Das Forschungsteam unter der Leitung von Dr. Liangliang Wang, einem wissenschaftlichen Assistenzprofessor im Weichselbaum-Labor, analysierte die Transkriptomdaten von Krebspatienten und stellte fest, dass Patienten mit höherer BAMBI-Expression bei vier Tumorarten ein verlängertes Gesamtüberleben zeigten: Klarzelliges und papilläres Nierenzellkarzinom, Phäochromozytom und Paragangliom sowie Endometriumkarzinom.

Darüber hinaus wurde BAMBI im Vergleich zu anderen Zellpopulationen bei Melanom- und Darmkrebspatienten in Immunzellen wie Monozyten und Makrophagen stark exprimiert.

BAMBI verbessert die Überlebensrate

„Es ist bemerkenswert, dass nach einer Strahlenbehandlung nur bei tumorinfiltrierenden MDSCs eine signifikante Reduzierung der BAMBI-Spiegel zu beobachten ist, nicht aber bei anderen Immun- oder Tumorzelltypen“, sagte Weichselbaum. „Wir waren daran interessiert, den Mechanismus zu verstehen, der der strahleninduzierten Reduzierung der BAMBI-Werte in MDSCs zugrunde liegt.“

Weichselbaums Team veröffentlichte zuvor in Zusammenarbeit mit Dr. Chuan He, dem John T. Wilson Distinguished Service Professor für Chemie an der UChicago, eine Studie in „Cancer Cell“, die erhöhte Spiegel eines Proteins zeigte, das als YTH N6-Methyladenosin-RNA-bindendes Protein F2 (YTHDF2) in MDSCs nach Bestrahlung bekannt ist.

„In der aktuellen Studie konnten wir ähnliche Ergebnisse in einer anderen Kohorte von Patientenproben reproduzieren. Darüber hinaus beobachteten wir eine enge Wechselwirkung zwischen YTHDF2 und BAMBI in tumorinfiltrierenden Immunzellen, was darauf hindeutet, dass YTHDF2 möglicherweise eine entscheidende Rolle bei der Regulierung der BAMBI-Expression spielt“, sagte Weichselbaum.

Das Team führte Tierstudien durch, um zu testen, ob eine Überexpression von BAMBI in MDSCs die Tumorinfiltration von MDSCs bei Mäusen unterdrücken kann, die mit Strahlung behandelt wurden. Wie erwartet reduzierte die Zufuhr von BAMBI per Virus das Tumorwachstum deutlich und erhöhte die Überlebensrate. Interessanterweise verbesserte die Überexpression von BAMBI auch die Ergebnisse der Immuntherapie bei den bestrahlten Mäusen weiter.

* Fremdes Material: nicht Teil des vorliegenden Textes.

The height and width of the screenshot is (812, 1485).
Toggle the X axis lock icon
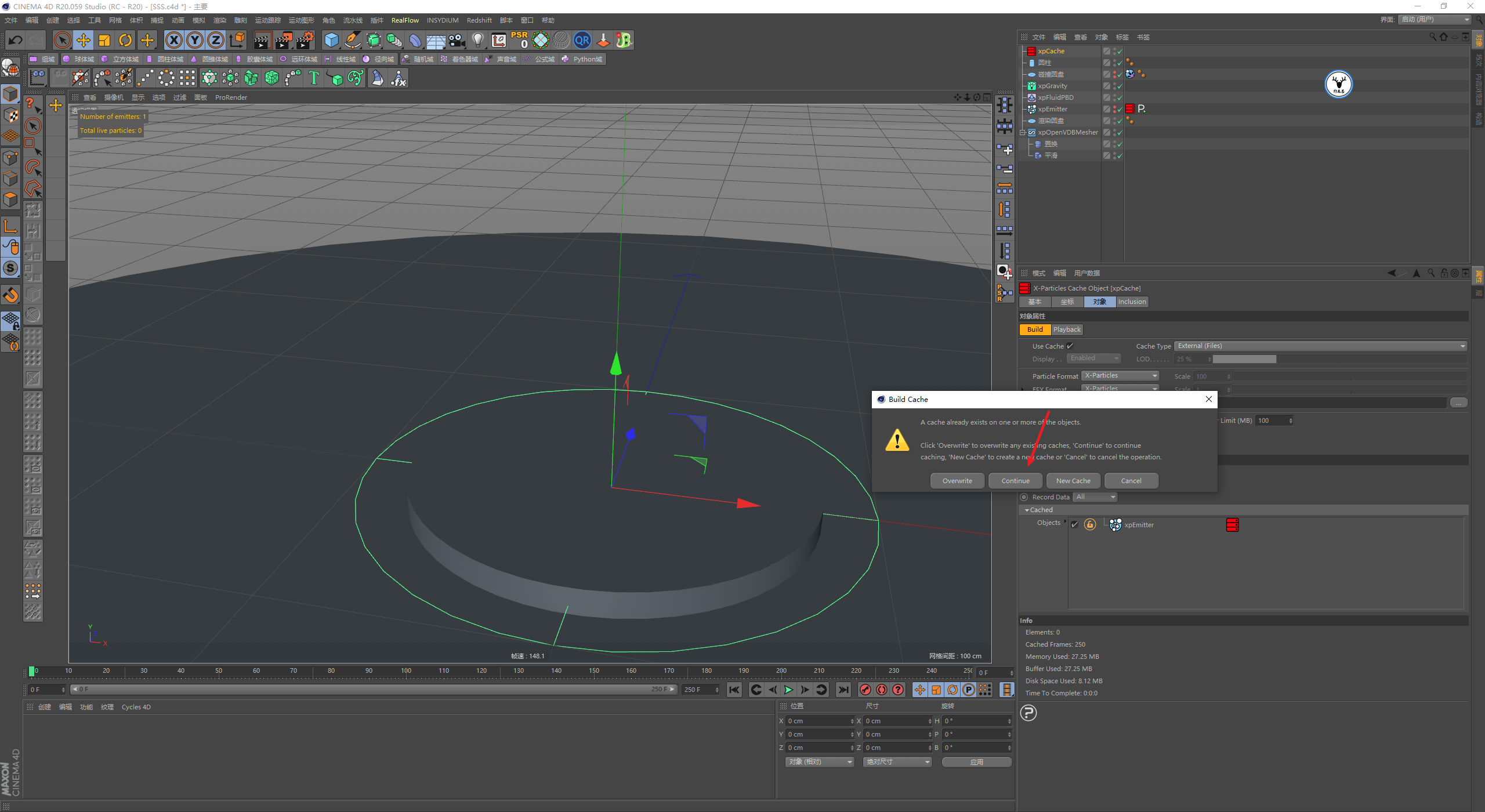[x=173, y=40]

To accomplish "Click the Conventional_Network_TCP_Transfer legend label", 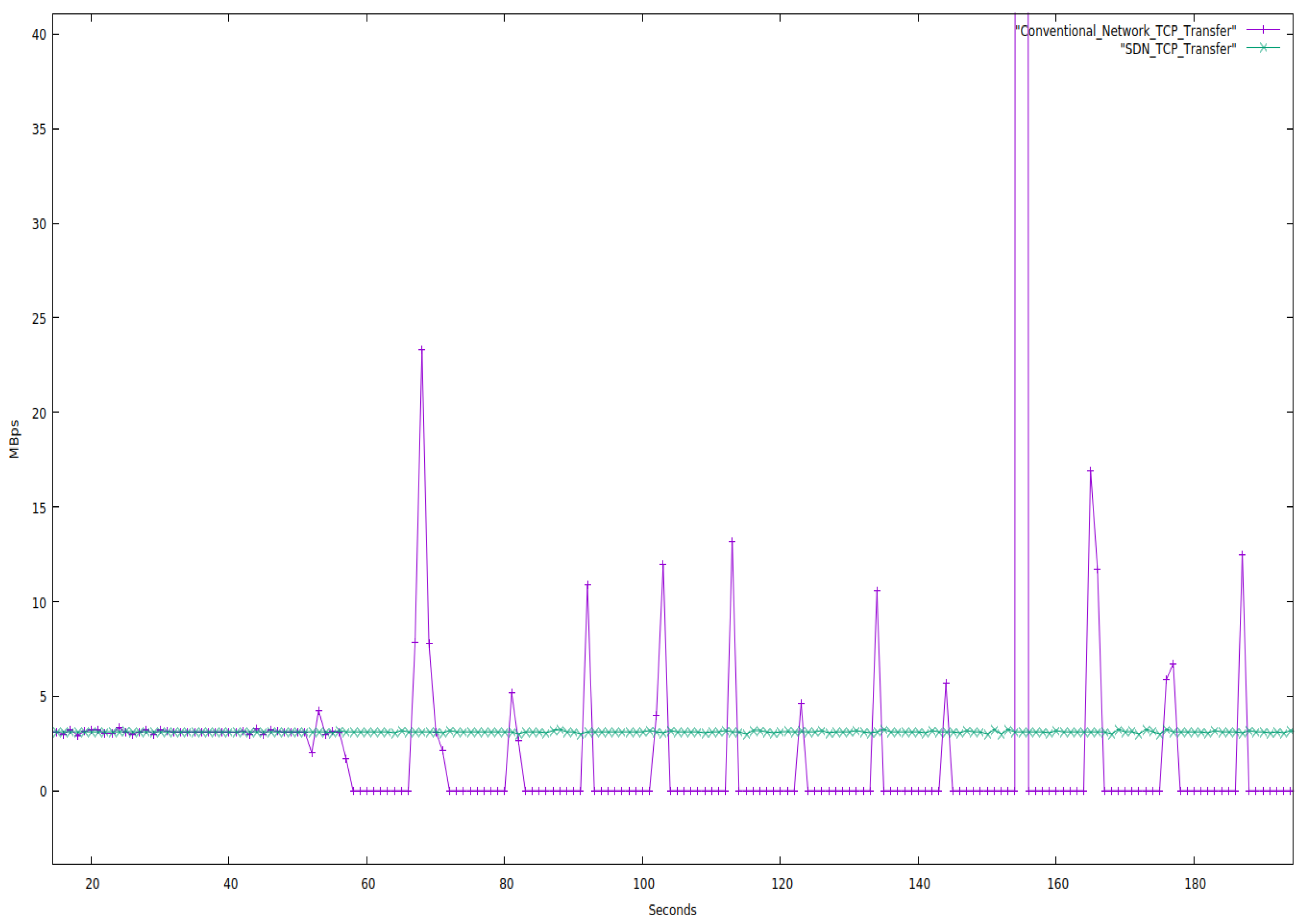I will (x=1125, y=31).
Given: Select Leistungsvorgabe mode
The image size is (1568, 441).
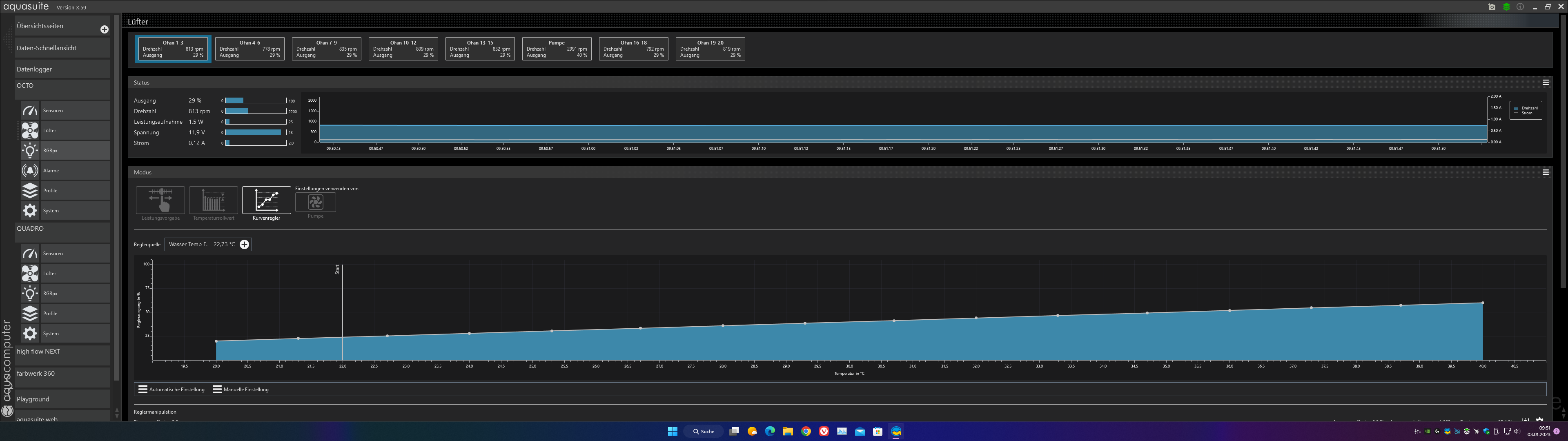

Es gibt viele pharmakologische Interventionen, die auf TGF-β abzielen. Da viele toxische und unspezifische Wirkungen haben, sind neuartige Therapien wie BAMBI – die indirekt auf TGF-β abzielen und auf Immunsuppressorzellen beschränkt sind – besonders vielversprechend, da sie nicht nur das lokale Tumorwachstum kontrollieren, sondern möglicherweise auch die Ausbreitung des Krebses verhindern können.

Die Studie „Epitranskriptionelle Regulierung des TGF-β-Pseudorezeptors BAMBI durch m6 A/YTHDF2 steuert extrinsische Radioresistenz“ wurde am 15. Dezember 2023 im „Journal of Clinical Investigation“ veröffentlicht und vom Chicago Tumor Institute, einer Stiftung der Ludwig Cancer Research Foundation und einem R01-Grant der National Institutes of Health finanziert.